DIRECTIVE: Identify each line below containing the word "will", and copy every such line in full.

Entries on target coordinates:
>>

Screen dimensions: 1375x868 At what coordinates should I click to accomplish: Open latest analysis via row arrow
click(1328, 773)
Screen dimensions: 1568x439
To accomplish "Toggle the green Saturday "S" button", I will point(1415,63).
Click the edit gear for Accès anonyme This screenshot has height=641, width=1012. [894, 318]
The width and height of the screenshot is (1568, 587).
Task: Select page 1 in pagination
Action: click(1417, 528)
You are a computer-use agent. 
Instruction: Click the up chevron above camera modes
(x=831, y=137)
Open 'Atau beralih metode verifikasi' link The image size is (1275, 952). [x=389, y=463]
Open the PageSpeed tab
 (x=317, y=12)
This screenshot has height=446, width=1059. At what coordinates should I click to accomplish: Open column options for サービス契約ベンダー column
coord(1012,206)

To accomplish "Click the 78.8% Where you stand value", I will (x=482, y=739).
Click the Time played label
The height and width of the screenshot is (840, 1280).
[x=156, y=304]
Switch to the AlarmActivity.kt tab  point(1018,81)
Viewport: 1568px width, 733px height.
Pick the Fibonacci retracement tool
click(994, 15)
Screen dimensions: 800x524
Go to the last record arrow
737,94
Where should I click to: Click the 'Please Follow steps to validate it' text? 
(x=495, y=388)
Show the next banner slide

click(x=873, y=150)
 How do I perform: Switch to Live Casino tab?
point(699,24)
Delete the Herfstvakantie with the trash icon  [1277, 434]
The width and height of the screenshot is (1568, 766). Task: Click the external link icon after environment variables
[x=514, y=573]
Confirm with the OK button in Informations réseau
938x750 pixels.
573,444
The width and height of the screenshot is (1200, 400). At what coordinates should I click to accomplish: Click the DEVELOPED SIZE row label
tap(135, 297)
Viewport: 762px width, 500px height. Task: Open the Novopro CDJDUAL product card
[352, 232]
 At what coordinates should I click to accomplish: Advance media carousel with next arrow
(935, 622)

<<

EXPECTED ANSWER:
To accomplish "Toggle the green Saturday "S" button", I will point(1415,63).
To accomplish "Click the 78.8% Where you stand value", I will (x=482, y=739).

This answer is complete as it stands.